▸ EXERCISE PASSAGE
——
My Puppy Died After Deworming: Why Did This Happen?

Dogs are always curious about their surroundings. They will sniff, lick, chew or try to gobble down anything new they find. While this is how they navigate the world, it makes them susceptible to worms and parasites.

Deworming is a routine activity to eliminate the worms in your pet’s body. If your puppy died after deworming, we are sorry for your loss. It is understandably a heartbreaking experience.

The medicine used for deworming undergoes several levels of testing. Deworming can lead to side effects like vomiting, diarrhea, and excessive drooling.

It is rare, but there are possibilities of the pet passing away after deworming. An incorrect dosage could be one of the reasons.

The article will explore deworming in detail, reasons the activity could be fatal, and mistakes you should avoid when treating worms in your puppy.

Deworming: What is It? Why Does Your Puppy Need It?

Deworming is the process of getting worms out of your dog’s body. After examining the dog and the type of worm inflicting it, the vet will decide on a deworming medicine. The vet may administer the medication orally, give an injection or use a topical dewormer.

But how do these worms find a way inside your dog’s body?

In newborn and young puppies, these worms can be passed from the mother to the offspring. It can happen at birth or while the mother is nursing the puppies on its milk.
——
▸ THE DATA
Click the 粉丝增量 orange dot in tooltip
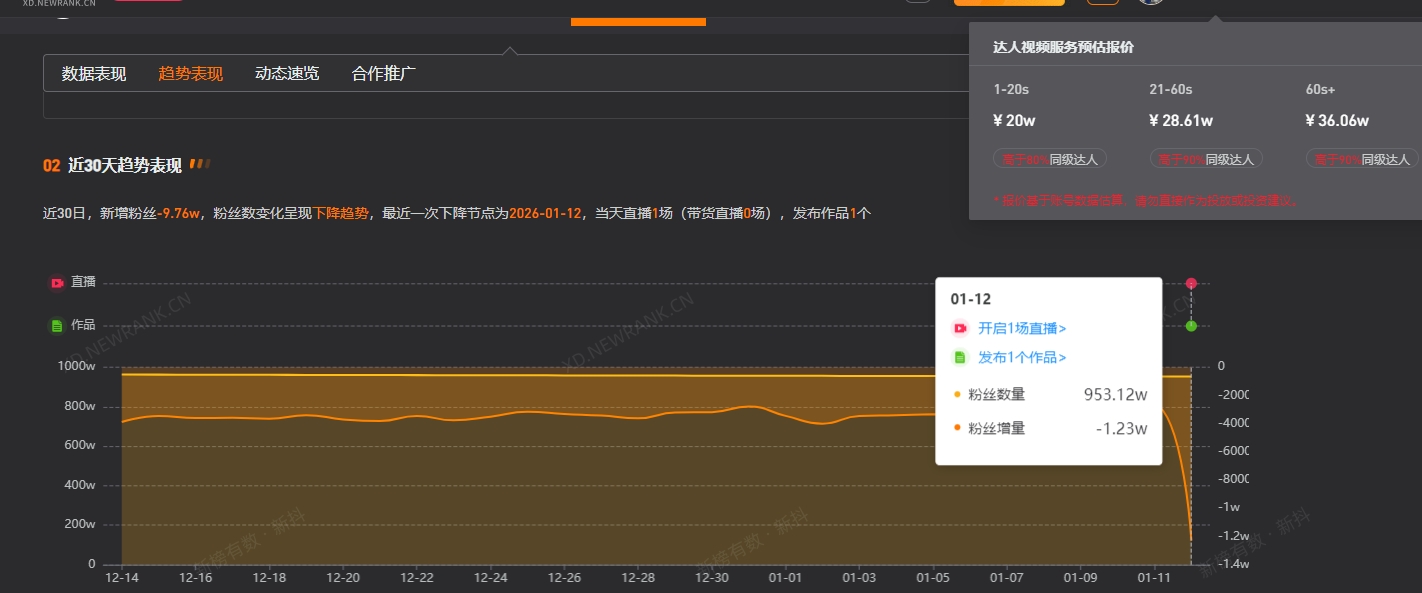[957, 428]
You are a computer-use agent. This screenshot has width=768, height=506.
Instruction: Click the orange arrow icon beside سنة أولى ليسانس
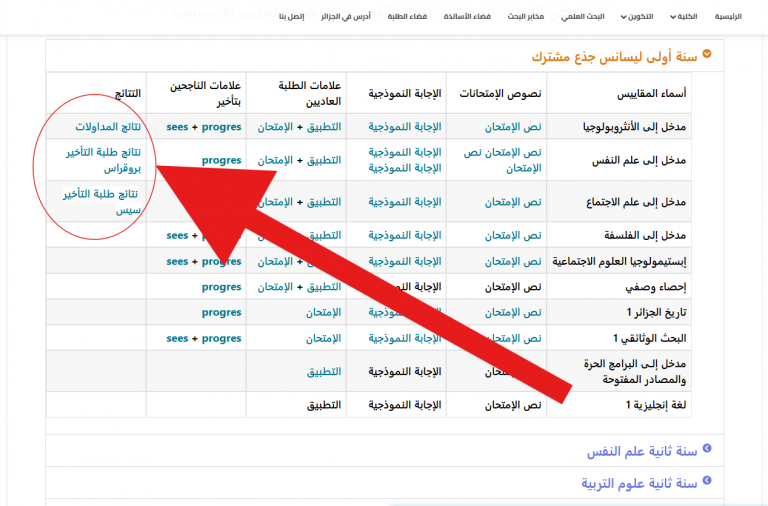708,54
——
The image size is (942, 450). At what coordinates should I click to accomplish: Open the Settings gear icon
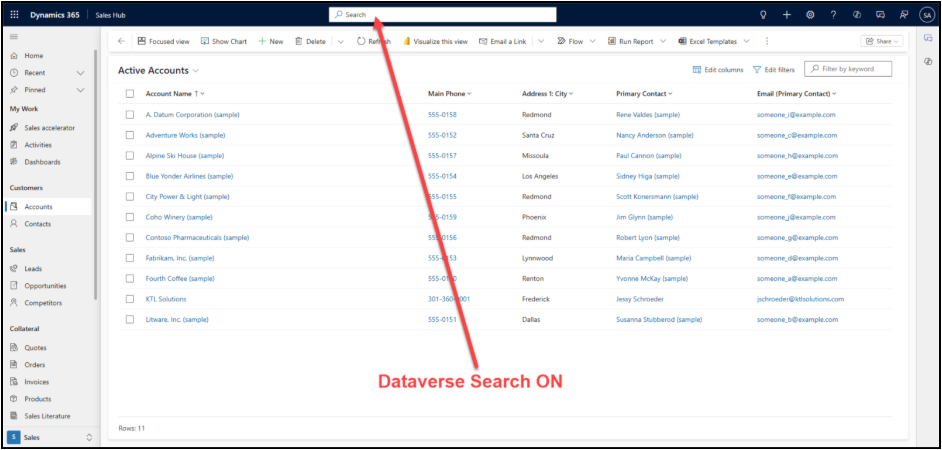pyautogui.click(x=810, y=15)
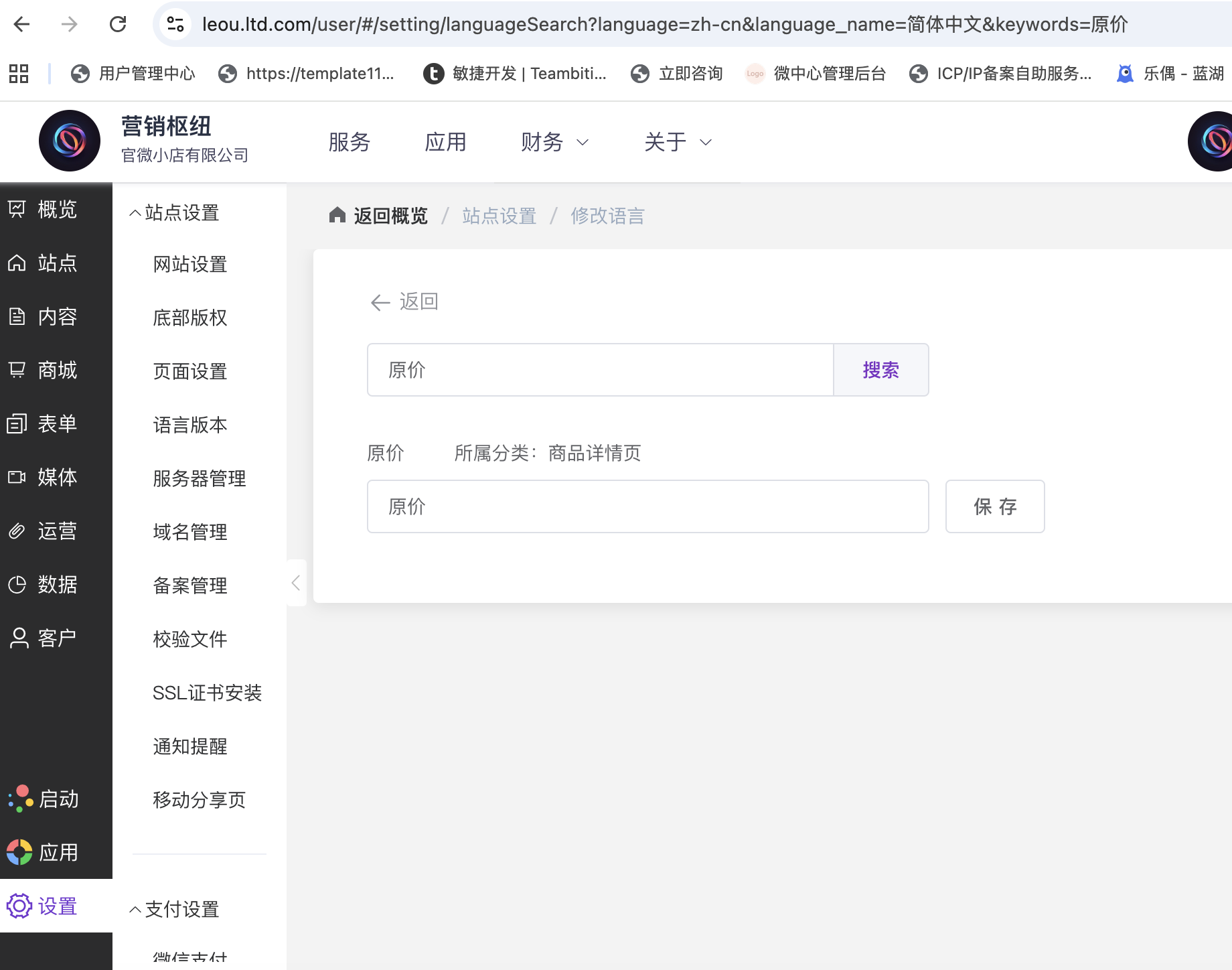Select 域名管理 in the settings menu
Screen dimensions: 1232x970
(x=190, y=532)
——
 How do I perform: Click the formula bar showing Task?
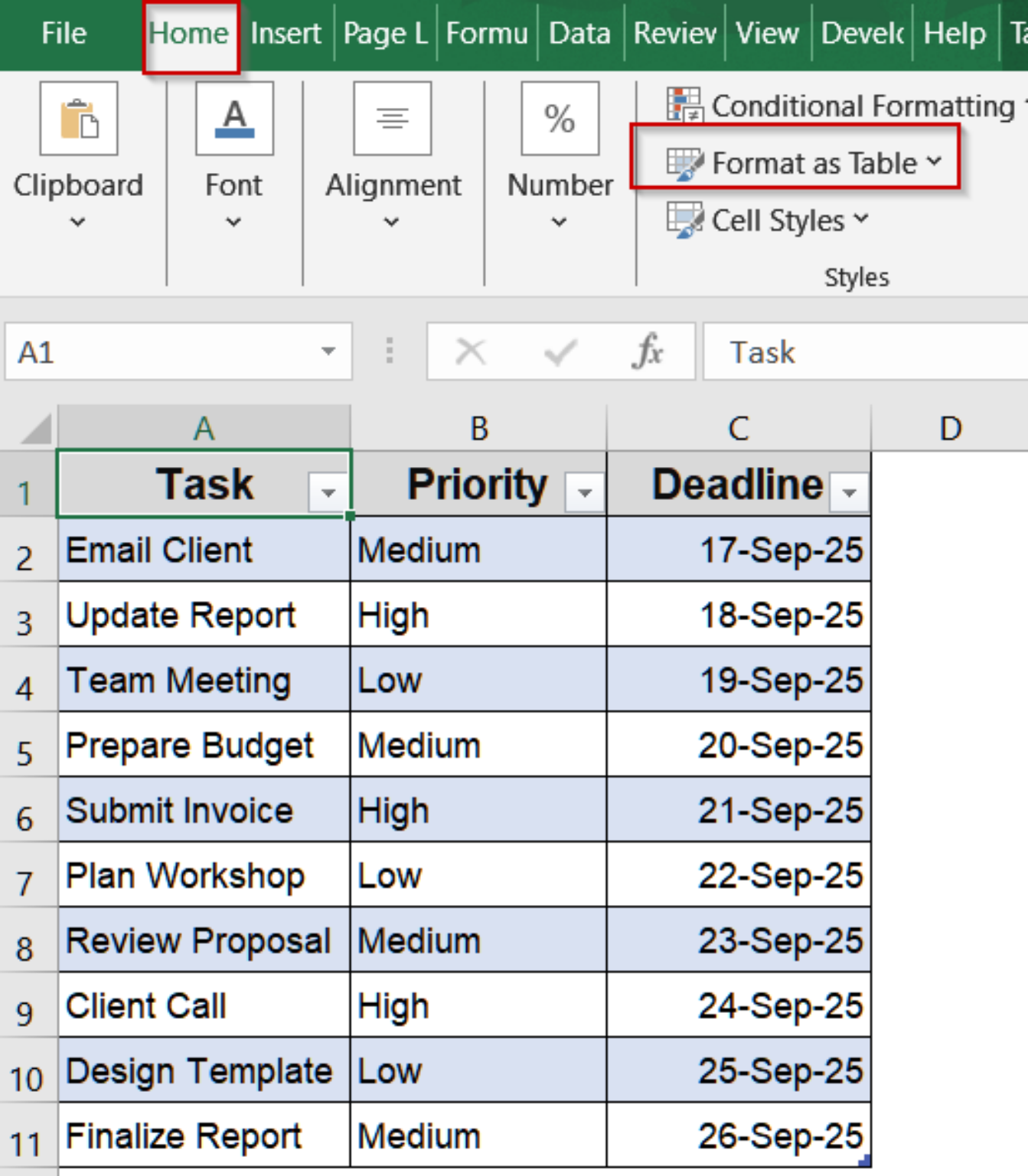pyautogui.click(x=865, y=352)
——
▸ ACTIVITY LIST
1 > In the puppy deworming article, what three ways can a vet administer deworming medication?
2 > Pick up the puppy deworming article after its last sentence and keep writing it.

▸ ANSWERS BY ITEM NUMBER
1 > Orally, by injection, or with a topical dewormer.

2 >
In adult dogs, these worms can pass from one infected dog to another. Or insects like mosquitoes could be carriers of these worm eggs.

Some of the common worms that can affect dogs are:

  • Roundworms
  • Hookworms
  • Tapeworms
  • Whipworms
  • Heartworms

Your puppy could get roundworms, for example, if it sniffs or eats an infected dog’s poop. On the other hand, tapeworms can spread if your puppy comes into contact with fleas infected with the worm larvae.

If left untreated, these worms could turn into severe infections and have systemic effects on your dog’s health. For example, a dog with severe roundworm infection can show signs like:

  • Vomiting
  • Weight loss
  • Potbellied appearance
  • Roundworms in poop and vomit

In rare cases, these worms can be fatal for the pet. Thus, deworming is an essential activity pet owners should undertake for their pet’s health.

How Long Will Your Puppy Take to Poop Worms After Deworming?

It can take anywhere from two to six hours for the deworming medication to work. Then, depending on the medication, the worms will either dissolve or be paralyzed. The paralyzed worms will then be removed from the body through poop.

You can see some of the worms in your dog’s poop. For example, tapeworms are white and look like rice grains or seeds. You may also be able to see roundworms. The adult worms tend to be extra long and white or light brown.

The puppy’s poop may contain worms two to three days after deworming. This is not a cause for concern. The puppy can have other side effects, which we will explore below.

What Are the Side-Effects of Deworming a Puppy?

Here are some of the possible side effects of deworming in dogs.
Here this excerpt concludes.